Diet culture is sneaky. It doesn’t just live in glossy magazines anymore, it’s taken up

residence in our social feeds, wrapped in pastel graphics and faux-empowering

captions. It tells us that worth is earned through willpower, that softness is something to

be erased, and that our bodies are projects forever in need of fixing.


And this year, right on cue, came the rise of the micro short, the unofficial uniform of

Coachella and every sun-soaked festival after it. Tiny, low-rise, unapologetically Y2K. I

saw a photo the other day of someone strutting through the desert in them, glowing

skin, effortless confidence, abs tighter than my schedule. She looked amazing.

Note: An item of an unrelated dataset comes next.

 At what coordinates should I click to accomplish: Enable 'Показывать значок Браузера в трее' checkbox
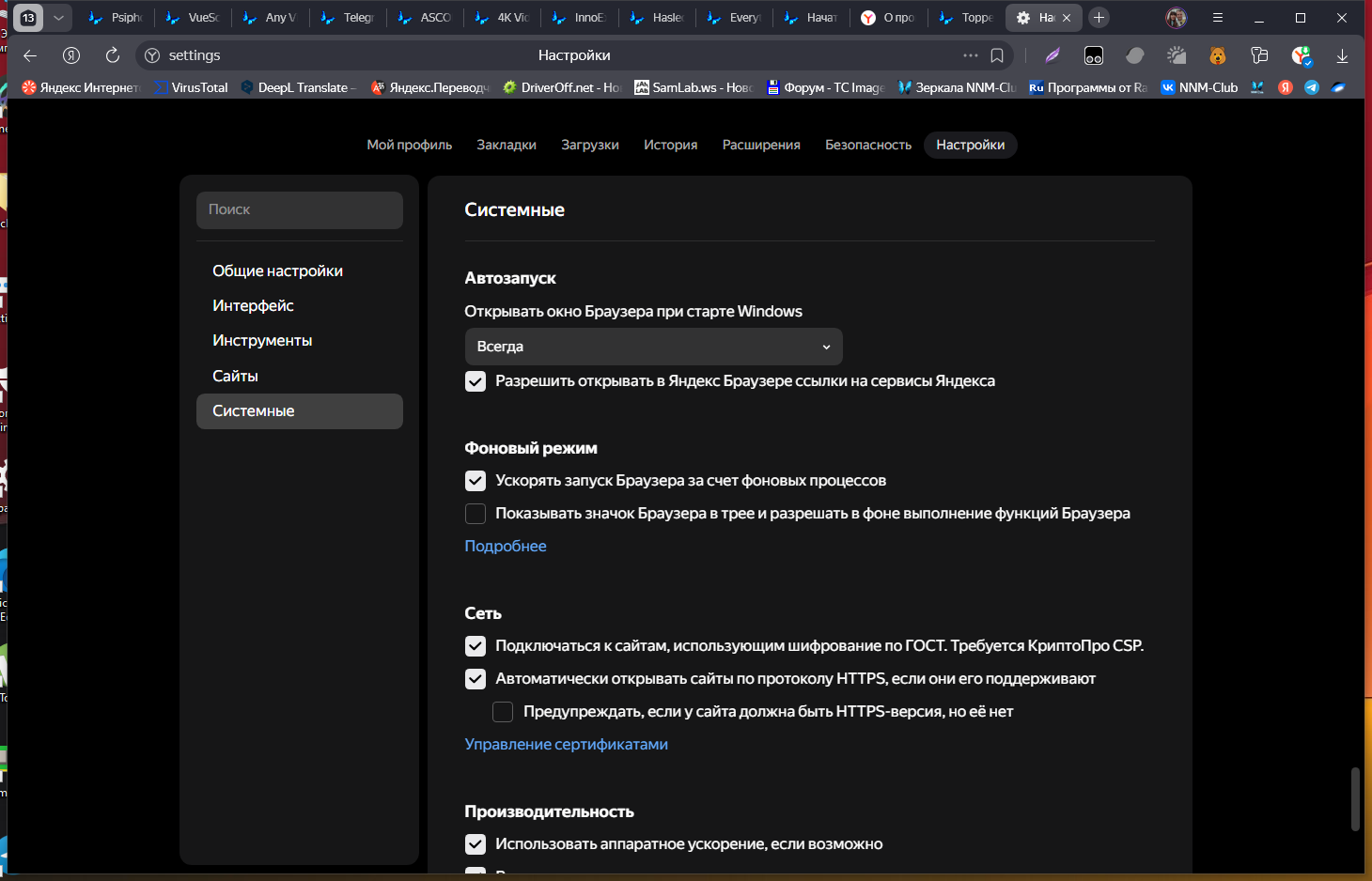pos(476,514)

But even as I admired her, I felt a flicker of something else, not envy, not shame, just…

tiredness. Tired of how these trends, while fun and freeing for some, still carry a subtle

message: you can wear this, but only if you look like that.


I actually love micro shorts. But I also know that not everyone feels confident in them,

and that’s okay. The problem isn’t the shorts. It’s the pressure. The quiet idea that our

bodies need to earn space in certain clothes, on certain beaches, in certain moments.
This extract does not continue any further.